The A-Peel of a Banana

bananasThe A-Peel of a Banana

When my son was younger, I could have sworn he was half monkey—judging by all the bananas he ate! He is a finicky banana-consumer, although, in that he only likes to eat these fruits before they fully ripen (bearing a tinge of green around the edges). When I used to suggest to him, back in the day, that bananas were tastier if eaten when their skins were fully yellow, showing a few “age spots”, he would simply shrug off my advice and say, “This is the way I like them.” He remains an independent thinker to this day.
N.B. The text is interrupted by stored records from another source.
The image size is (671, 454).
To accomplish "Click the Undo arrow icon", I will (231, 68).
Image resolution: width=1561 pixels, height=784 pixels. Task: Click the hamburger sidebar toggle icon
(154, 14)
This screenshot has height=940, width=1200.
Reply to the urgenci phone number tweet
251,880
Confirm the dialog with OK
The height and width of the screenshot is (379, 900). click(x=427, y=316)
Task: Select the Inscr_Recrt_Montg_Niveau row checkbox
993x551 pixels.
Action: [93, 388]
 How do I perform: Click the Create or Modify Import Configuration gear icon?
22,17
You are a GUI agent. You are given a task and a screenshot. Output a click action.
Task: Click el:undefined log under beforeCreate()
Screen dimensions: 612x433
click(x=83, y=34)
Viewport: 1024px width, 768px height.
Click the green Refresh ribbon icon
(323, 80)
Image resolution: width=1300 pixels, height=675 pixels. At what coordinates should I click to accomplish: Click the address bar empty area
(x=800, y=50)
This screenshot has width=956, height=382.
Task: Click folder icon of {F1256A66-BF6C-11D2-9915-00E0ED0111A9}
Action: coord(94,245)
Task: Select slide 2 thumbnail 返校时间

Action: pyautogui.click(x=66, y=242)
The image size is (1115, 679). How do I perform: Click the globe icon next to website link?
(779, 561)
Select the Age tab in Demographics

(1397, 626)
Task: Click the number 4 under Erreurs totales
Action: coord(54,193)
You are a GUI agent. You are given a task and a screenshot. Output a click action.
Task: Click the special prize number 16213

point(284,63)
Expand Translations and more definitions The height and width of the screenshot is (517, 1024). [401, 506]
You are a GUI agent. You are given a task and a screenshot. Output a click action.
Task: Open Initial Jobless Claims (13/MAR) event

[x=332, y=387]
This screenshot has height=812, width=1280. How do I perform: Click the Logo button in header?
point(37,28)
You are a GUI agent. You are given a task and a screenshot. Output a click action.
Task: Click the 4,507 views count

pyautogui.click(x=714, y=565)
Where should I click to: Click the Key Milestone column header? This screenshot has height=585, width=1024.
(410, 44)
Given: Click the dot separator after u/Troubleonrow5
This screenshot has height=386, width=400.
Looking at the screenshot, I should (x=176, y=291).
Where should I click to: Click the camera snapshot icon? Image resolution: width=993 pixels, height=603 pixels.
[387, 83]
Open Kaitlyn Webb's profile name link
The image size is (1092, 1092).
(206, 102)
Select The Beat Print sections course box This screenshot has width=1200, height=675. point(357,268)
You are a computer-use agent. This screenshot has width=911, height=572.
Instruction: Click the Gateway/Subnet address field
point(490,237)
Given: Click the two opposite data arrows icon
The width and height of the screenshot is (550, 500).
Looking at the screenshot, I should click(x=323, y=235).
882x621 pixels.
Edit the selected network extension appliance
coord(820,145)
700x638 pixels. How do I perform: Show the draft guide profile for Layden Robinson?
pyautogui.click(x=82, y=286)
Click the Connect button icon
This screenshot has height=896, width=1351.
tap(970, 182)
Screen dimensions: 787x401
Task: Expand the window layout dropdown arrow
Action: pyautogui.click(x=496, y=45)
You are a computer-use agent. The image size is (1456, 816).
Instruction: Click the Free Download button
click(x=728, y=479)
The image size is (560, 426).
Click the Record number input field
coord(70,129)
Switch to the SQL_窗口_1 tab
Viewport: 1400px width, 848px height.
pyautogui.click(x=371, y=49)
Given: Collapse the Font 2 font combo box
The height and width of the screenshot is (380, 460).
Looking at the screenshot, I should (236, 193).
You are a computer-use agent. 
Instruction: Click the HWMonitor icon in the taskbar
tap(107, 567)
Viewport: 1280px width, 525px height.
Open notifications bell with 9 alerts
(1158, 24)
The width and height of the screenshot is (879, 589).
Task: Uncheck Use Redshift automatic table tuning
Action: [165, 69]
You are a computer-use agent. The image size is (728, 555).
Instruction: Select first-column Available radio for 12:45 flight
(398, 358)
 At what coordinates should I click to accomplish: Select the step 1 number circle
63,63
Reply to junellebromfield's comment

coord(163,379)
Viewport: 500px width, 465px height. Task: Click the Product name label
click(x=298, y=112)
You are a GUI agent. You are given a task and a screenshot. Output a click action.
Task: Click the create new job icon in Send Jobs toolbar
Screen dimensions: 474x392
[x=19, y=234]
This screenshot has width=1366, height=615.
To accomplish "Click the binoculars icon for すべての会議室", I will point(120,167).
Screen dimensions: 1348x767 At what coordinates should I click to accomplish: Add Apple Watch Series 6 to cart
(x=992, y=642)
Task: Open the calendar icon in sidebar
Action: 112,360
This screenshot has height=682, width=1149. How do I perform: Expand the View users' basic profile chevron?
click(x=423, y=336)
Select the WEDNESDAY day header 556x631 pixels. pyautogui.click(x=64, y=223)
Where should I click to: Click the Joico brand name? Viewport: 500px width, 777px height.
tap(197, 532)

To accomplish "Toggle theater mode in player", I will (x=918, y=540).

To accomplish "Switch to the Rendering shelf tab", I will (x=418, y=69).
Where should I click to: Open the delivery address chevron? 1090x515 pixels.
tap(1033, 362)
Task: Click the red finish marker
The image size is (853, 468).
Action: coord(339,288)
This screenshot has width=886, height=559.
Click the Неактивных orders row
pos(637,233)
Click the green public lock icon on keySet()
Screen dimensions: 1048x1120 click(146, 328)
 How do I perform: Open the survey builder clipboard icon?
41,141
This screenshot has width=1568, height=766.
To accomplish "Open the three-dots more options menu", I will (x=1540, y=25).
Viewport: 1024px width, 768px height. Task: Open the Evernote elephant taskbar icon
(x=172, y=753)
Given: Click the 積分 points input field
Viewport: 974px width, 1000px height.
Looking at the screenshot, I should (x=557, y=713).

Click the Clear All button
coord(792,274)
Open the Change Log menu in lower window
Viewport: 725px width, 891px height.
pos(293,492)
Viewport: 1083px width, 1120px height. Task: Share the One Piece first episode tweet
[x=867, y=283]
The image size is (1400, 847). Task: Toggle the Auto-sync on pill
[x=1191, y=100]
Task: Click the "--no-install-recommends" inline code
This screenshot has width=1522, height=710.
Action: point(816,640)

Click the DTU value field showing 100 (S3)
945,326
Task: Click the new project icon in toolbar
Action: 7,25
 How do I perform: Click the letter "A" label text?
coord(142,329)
In truth, there isn’t a “right time” to eat a banana. A banana’s a-peel, or their “edible readiness,” is in the tongue of the beholder. Regardless of the state at which you desire to eat these prepackaged, yellow smiles, this complex carbohydrate food will contain three grams of fiber and only about 100 calories for a fruit of medium-size. Whether they are eaten under-ripe, “just-ripe”, or over ripened, they carry an impressive amount of manganese, potassium, and vitamins C and B6.

Now, if a banana is consumed in its starchy, yellow-to-slightly green state (the way my son finds them a-peeling), its fiber content is more insoluble and therefore better in assisting with regularity of bowel movements. Consumed when showing a bit of age (spots), bananas contain a higher concentration of antioxidants (anti-aging molecules) and soluble fiber, which has been shown to reduce cholesterol levels…but they will also contain a bit more sugar. So, if you are diabetic (or trying to protect yourself from such metabolic issues), chose to eat your bananas in a somewhat pre-ripened state or eat half a ripened banana with some nut butter smeared across it; the fat content of which will prevent a spike in your blood sugar.

One final thing to note about bananas is that you do not have to spend the extra money to buy organic. These fruits are so thick skinned, very little chemical contamination can make it through to the flesh.